-- Start of Entries --

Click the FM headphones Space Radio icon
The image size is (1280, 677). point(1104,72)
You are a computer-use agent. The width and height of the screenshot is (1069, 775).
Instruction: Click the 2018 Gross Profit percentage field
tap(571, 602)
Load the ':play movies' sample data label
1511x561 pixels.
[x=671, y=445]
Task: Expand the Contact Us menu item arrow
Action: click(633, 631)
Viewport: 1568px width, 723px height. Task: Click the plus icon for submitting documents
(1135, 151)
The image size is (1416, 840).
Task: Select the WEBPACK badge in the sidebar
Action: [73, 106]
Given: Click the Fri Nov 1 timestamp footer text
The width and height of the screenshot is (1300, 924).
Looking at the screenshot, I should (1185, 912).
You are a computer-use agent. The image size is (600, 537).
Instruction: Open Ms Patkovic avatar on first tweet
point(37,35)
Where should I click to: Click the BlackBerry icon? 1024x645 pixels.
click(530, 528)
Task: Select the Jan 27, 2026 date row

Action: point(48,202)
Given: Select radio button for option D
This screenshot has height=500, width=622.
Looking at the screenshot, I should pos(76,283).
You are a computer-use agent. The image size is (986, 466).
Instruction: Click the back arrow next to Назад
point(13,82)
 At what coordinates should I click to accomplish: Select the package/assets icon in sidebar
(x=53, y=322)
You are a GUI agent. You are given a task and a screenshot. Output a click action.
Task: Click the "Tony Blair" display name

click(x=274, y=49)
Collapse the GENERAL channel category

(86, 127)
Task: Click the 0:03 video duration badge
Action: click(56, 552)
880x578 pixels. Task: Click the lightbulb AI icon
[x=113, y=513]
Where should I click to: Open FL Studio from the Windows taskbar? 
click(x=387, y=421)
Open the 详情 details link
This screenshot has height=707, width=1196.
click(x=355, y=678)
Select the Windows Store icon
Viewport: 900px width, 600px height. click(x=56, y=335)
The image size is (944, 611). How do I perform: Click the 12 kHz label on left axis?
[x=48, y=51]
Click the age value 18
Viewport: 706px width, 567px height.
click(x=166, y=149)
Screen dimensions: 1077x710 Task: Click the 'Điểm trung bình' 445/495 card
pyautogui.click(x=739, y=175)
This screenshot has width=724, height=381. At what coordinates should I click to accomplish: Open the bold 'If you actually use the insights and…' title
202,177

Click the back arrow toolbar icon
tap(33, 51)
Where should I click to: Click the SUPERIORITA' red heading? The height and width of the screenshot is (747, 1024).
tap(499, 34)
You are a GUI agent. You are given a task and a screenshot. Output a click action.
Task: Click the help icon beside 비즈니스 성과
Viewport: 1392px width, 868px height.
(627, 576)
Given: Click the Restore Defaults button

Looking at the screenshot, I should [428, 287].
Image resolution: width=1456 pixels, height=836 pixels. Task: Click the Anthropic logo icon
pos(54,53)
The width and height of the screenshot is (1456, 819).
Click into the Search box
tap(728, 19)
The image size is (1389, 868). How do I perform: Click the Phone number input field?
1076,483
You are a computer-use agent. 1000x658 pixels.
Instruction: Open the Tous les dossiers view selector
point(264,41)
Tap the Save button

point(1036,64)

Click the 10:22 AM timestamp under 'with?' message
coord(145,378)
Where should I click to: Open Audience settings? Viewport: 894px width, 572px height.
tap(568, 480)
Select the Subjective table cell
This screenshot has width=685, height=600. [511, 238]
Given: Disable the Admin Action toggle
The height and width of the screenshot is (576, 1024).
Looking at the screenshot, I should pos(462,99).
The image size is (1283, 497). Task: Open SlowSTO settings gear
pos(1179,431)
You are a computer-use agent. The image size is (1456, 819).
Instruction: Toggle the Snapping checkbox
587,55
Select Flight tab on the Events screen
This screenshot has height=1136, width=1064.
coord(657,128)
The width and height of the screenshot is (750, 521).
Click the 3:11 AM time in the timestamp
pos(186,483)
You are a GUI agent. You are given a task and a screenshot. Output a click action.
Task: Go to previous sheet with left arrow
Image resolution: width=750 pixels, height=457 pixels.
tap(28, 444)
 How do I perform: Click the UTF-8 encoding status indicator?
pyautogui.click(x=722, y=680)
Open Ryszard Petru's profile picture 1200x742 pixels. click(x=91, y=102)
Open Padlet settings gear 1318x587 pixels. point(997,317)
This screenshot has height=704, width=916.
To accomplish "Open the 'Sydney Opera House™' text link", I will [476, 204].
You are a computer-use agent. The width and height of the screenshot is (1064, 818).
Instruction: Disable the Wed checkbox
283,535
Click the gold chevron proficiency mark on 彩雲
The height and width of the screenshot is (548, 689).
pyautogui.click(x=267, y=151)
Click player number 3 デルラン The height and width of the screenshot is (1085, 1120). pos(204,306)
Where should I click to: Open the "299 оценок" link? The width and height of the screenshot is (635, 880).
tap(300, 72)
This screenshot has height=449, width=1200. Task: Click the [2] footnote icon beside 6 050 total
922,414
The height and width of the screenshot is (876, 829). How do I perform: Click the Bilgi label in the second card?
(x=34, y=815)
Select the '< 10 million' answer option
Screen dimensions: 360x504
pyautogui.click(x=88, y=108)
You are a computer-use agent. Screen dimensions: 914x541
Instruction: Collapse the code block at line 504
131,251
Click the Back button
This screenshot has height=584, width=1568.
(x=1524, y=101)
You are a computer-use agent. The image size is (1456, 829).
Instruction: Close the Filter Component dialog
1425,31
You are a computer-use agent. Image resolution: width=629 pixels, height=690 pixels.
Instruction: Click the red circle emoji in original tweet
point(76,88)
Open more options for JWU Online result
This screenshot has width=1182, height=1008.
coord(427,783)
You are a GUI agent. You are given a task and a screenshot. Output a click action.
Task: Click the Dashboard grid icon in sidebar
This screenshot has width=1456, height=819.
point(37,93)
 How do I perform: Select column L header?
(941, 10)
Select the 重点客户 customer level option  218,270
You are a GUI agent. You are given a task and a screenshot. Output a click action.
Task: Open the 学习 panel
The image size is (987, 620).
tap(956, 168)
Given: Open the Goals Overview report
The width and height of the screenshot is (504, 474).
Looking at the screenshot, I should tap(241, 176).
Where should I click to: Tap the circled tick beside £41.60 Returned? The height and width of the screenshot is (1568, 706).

-- End of Entries --

Work to be completed = Copy all of the material above word for word, keeping every line in its original order.

Result =
Click the FM headphones Space Radio icon
The image size is (1280, 677). point(1104,72)
You are a computer-use agent. The width and height of the screenshot is (1069, 775).
Instruction: Click the 2018 Gross Profit percentage field
tap(571, 602)
Load the ':play movies' sample data label
1511x561 pixels.
[x=671, y=445]
Task: Expand the Contact Us menu item arrow
Action: click(633, 631)
Viewport: 1568px width, 723px height. Task: Click the plus icon for submitting documents
(1135, 151)
The image size is (1416, 840).
Task: Select the WEBPACK badge in the sidebar
Action: [73, 106]
Given: Click the Fri Nov 1 timestamp footer text
The width and height of the screenshot is (1300, 924).
Looking at the screenshot, I should (1185, 912).
You are a computer-use agent. The image size is (600, 537).
Instruction: Open Ms Patkovic avatar on first tweet
point(37,35)
Where should I click to: Click the BlackBerry icon? 1024x645 pixels.
click(530, 528)
Task: Select the Jan 27, 2026 date row

Action: point(48,202)
Given: Select radio button for option D
This screenshot has height=500, width=622.
Looking at the screenshot, I should pos(76,283).
You are a computer-use agent. The image size is (986, 466).
Instruction: Click the back arrow next to Назад
point(13,82)
 At what coordinates should I click to accomplish: Select the package/assets icon in sidebar
(x=53, y=322)
You are a GUI agent. You are given a task and a screenshot. Output a click action.
Task: Click the "Tony Blair" display name

click(x=274, y=49)
Collapse the GENERAL channel category

(86, 127)
Task: Click the 0:03 video duration badge
Action: click(56, 552)
880x578 pixels. Task: Click the lightbulb AI icon
[x=113, y=513]
Where should I click to: Open FL Studio from the Windows taskbar? 
click(x=387, y=421)
Open the 详情 details link
This screenshot has height=707, width=1196.
click(x=355, y=678)
Select the Windows Store icon
Viewport: 900px width, 600px height. click(x=56, y=335)
The image size is (944, 611). How do I perform: Click the 12 kHz label on left axis?
[x=48, y=51]
Click the age value 18
Viewport: 706px width, 567px height.
click(x=166, y=149)
Screen dimensions: 1077x710 Task: Click the 'Điểm trung bình' 445/495 card
pyautogui.click(x=739, y=175)
This screenshot has width=724, height=381. At what coordinates should I click to accomplish: Open the bold 'If you actually use the insights and…' title
202,177

Click the back arrow toolbar icon
tap(33, 51)
Where should I click to: Click the SUPERIORITA' red heading? The height and width of the screenshot is (747, 1024).
tap(499, 34)
You are a GUI agent. You are given a task and a screenshot. Output a click action.
Task: Click the help icon beside 비즈니스 성과
Viewport: 1392px width, 868px height.
(627, 576)
Given: Click the Restore Defaults button

Looking at the screenshot, I should [428, 287].
Image resolution: width=1456 pixels, height=836 pixels. Task: Click the Anthropic logo icon
pos(54,53)
The width and height of the screenshot is (1456, 819).
Click into the Search box
tap(728, 19)
The image size is (1389, 868). How do I perform: Click the Phone number input field?
1076,483
You are a computer-use agent. 1000x658 pixels.
Instruction: Open the Tous les dossiers view selector
point(264,41)
Tap the Save button

point(1036,64)

Click the 10:22 AM timestamp under 'with?' message
coord(145,378)
Where should I click to: Open Audience settings? Viewport: 894px width, 572px height.
tap(568, 480)
Select the Subjective table cell
This screenshot has width=685, height=600. [511, 238]
Given: Disable the Admin Action toggle
The height and width of the screenshot is (576, 1024).
Looking at the screenshot, I should pos(462,99).
The image size is (1283, 497). Task: Open SlowSTO settings gear
pos(1179,431)
You are a computer-use agent. The image size is (1456, 819).
Instruction: Toggle the Snapping checkbox
587,55
Select Flight tab on the Events screen
This screenshot has height=1136, width=1064.
coord(657,128)
The width and height of the screenshot is (750, 521).
Click the 3:11 AM time in the timestamp
pos(186,483)
You are a GUI agent. You are given a task and a screenshot. Output a click action.
Task: Go to previous sheet with left arrow
Image resolution: width=750 pixels, height=457 pixels.
tap(28, 444)
 How do I perform: Click the UTF-8 encoding status indicator?
pyautogui.click(x=722, y=680)
Open Ryszard Petru's profile picture 1200x742 pixels. click(x=91, y=102)
Open Padlet settings gear 1318x587 pixels. point(997,317)
This screenshot has height=704, width=916.
To accomplish "Open the 'Sydney Opera House™' text link", I will [476, 204].
You are a computer-use agent. The width and height of the screenshot is (1064, 818).
Instruction: Disable the Wed checkbox
283,535
Click the gold chevron proficiency mark on 彩雲
The height and width of the screenshot is (548, 689).
pyautogui.click(x=267, y=151)
Click player number 3 デルラン The height and width of the screenshot is (1085, 1120). pos(204,306)
Where should I click to: Open the "299 оценок" link? The width and height of the screenshot is (635, 880).
tap(300, 72)
This screenshot has height=449, width=1200. Task: Click the [2] footnote icon beside 6 050 total
922,414
The height and width of the screenshot is (876, 829). How do I perform: Click the Bilgi label in the second card?
(x=34, y=815)
Select the '< 10 million' answer option
Screen dimensions: 360x504
pyautogui.click(x=88, y=108)
You are a computer-use agent. Screen dimensions: 914x541
Instruction: Collapse the code block at line 504
131,251
Click the Back button
This screenshot has height=584, width=1568.
(x=1524, y=101)
You are a computer-use agent. The image size is (1456, 829).
Instruction: Close the Filter Component dialog
1425,31
You are a computer-use agent. Image resolution: width=629 pixels, height=690 pixels.
Instruction: Click the red circle emoji in original tweet
point(76,88)
Open more options for JWU Online result
This screenshot has width=1182, height=1008.
coord(427,783)
You are a GUI agent. You are given a task and a screenshot. Output a click action.
Task: Click the Dashboard grid icon in sidebar
This screenshot has width=1456, height=819.
point(37,93)
 How do I perform: Select column L header?
(941, 10)
Select the 重点客户 customer level option  218,270
You are a GUI agent. You are given a task and a screenshot. Output a click action.
Task: Open the 学习 panel
The image size is (987, 620).
tap(956, 168)
Given: Open the Goals Overview report
The width and height of the screenshot is (504, 474).
Looking at the screenshot, I should tap(241, 176).
Where should I click to: Tap the circled tick beside £41.60 Returned? The height and width of the screenshot is (1568, 706).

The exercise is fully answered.